[[ Records shown open ]]

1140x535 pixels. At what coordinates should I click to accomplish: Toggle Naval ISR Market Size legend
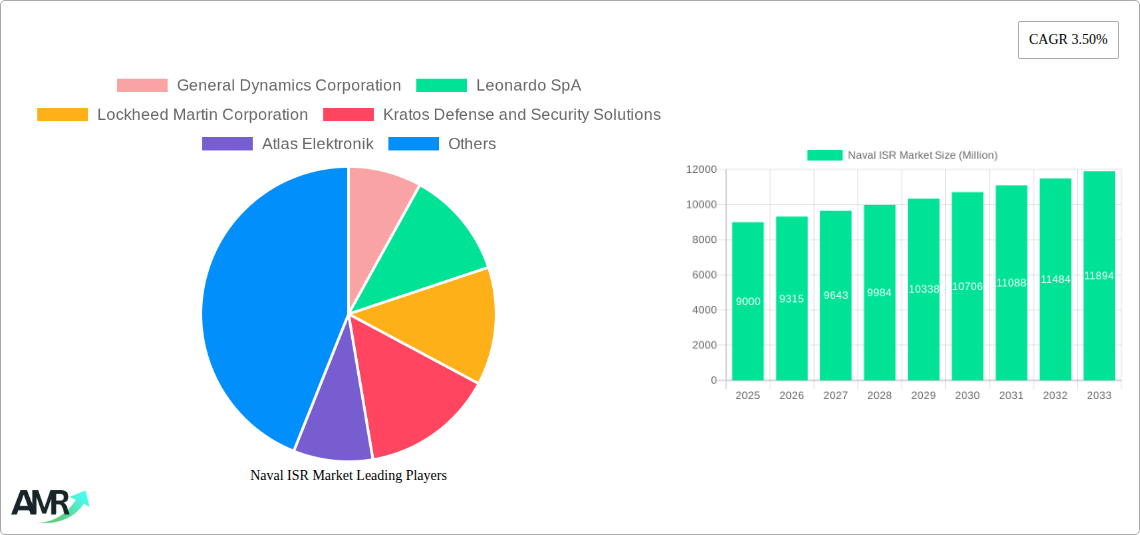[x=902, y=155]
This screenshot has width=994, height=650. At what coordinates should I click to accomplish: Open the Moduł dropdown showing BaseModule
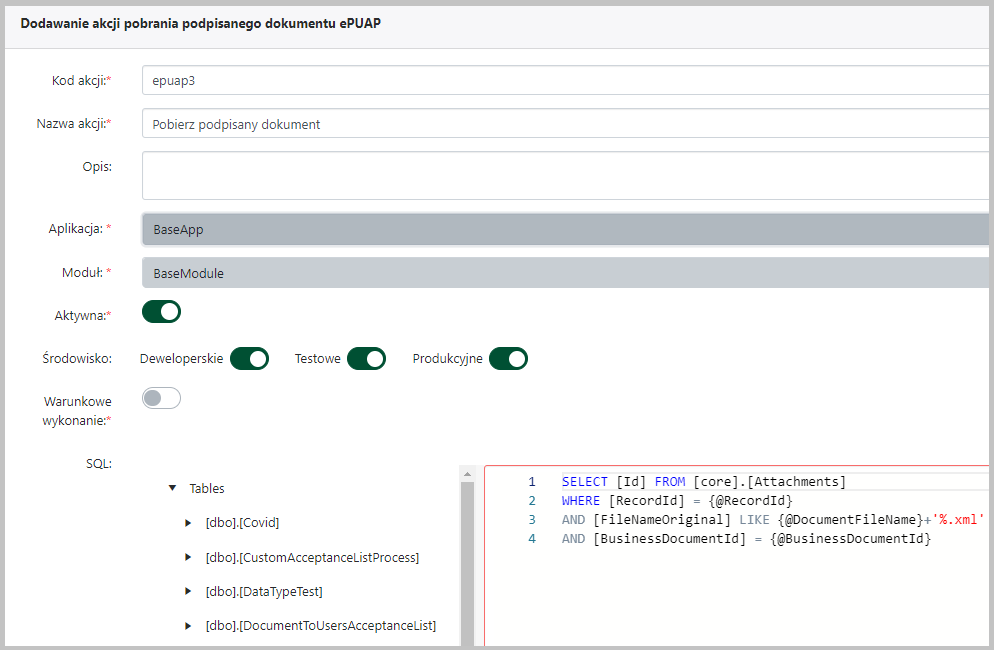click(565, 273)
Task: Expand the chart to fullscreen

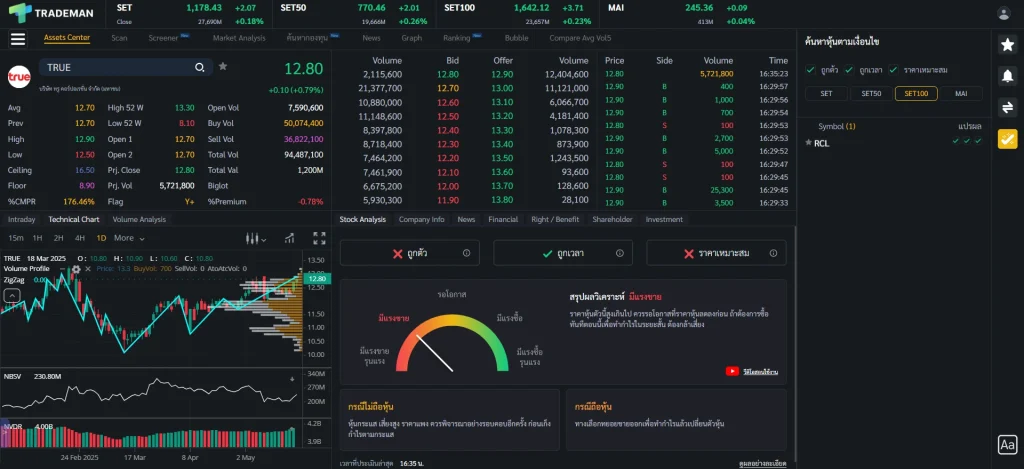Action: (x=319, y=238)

[[ Records shown closed ]]

Could you output every entry exactly as written, skipping the pictures?

1140x535 pixels. At what coordinates should I click to accomplish: Toggle Naval ISR Market Size legend
[x=902, y=155]
This screenshot has width=994, height=650. At what coordinates should I click to accomplish: Open the Moduł dropdown showing BaseModule
click(565, 273)
Task: Expand the chart to fullscreen

Action: (x=319, y=238)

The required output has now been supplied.